Sexual dimorphism in AngII/AT1R‐mediated cognitive and cardiovascular dysfunction in a mouse model of Alzheimer’s Disease

Abstract

Alzheimer’s disease (AD) is the most common form of dementia in the elderly population (>65 years). AD is pathologically characterized by the presence of amyloid‐beta plaques (Aβ) and neurofibrillary tangles (Tau) in the brain. Progressive increases in systolic blood pressure (SBP) and BP variability (BPV) with aging, likely contribute to cognitive decline. Moreover, blockade of angiotensin II (AngII) actions on type 1 receptors (AT1R) has been shown to be effective against dementia and autonomic dysfunction. Therefore, we hypothesized that enhanced AngⅡ/AT1R signaling contributes to cognitive and cardiovascular/autonomic decline in AD. Apolipoprotein E4 (ApoE4) is the most prevalent genetic risk factor associated with AD. In this study, we have utilized human ApoE4‐knockin (E4) and human ApoE3‐knockin (E3) mice.
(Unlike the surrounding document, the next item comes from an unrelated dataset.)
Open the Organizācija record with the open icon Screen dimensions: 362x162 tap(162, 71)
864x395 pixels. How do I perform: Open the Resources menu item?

SBP and heart rate (HR) were measured by telemetry in E3 (n=7) and E4 (n=11) mice beginning from 10 weeks to 70 weeks of age. BPV was calculated as SD of BP, while resting cardiac sympathetic tone was estimated as the HR response to b‐adrenergic receptor antagonist propranolol (2 mg/kg, IP). Quantitative polymerase chain reaction (qPCR) was used to measure expression of AT1R in the hippocampus (HC; brain site for learning and memory), paraventricular nucleus of hypothalamus (PVN; brain site for cardiovascular/autonomic regulation), left ventricle (LV; heart) and skeletal muscle (SKM; quadriceps). At 10 weeks of age, there were no significant differences in SBP, BPV, sympathetic tone and cognition (Barnes maze) between E3 and E4 mice. Notably, female E4 mice exhibited increases in SBP, increases in BPV, exaggerated sympathetic tone, and cognitive decline >40 weeks of age (p<0.05 vs. E4 males). Moreover, AngⅡ in cerebrospinal fluid (CSF) was markedly increased in female E4 mice (p<0.05 vs.E4 males). In contrast, E3 mice did not exhibit significant sex differences with aging. At 10 weeks of age, AT1R expression in HC, PVN and LV was greater in the female E4 mice, and continued to increase further with aging (p<0.01‐0.0001 vs.male E4 and E3 mice). Surprisingly, AT1R expression in the LV of E4 female mice was 10‐times higher versus other tissues, despite normal cardiac function (mouse echocardiography). Collectively, the data from this study suggests that enhanced AngⅡ/AT1R signaling in the female ApoE4 carriers, contributes to cardiovascular and cognitive decline with aging.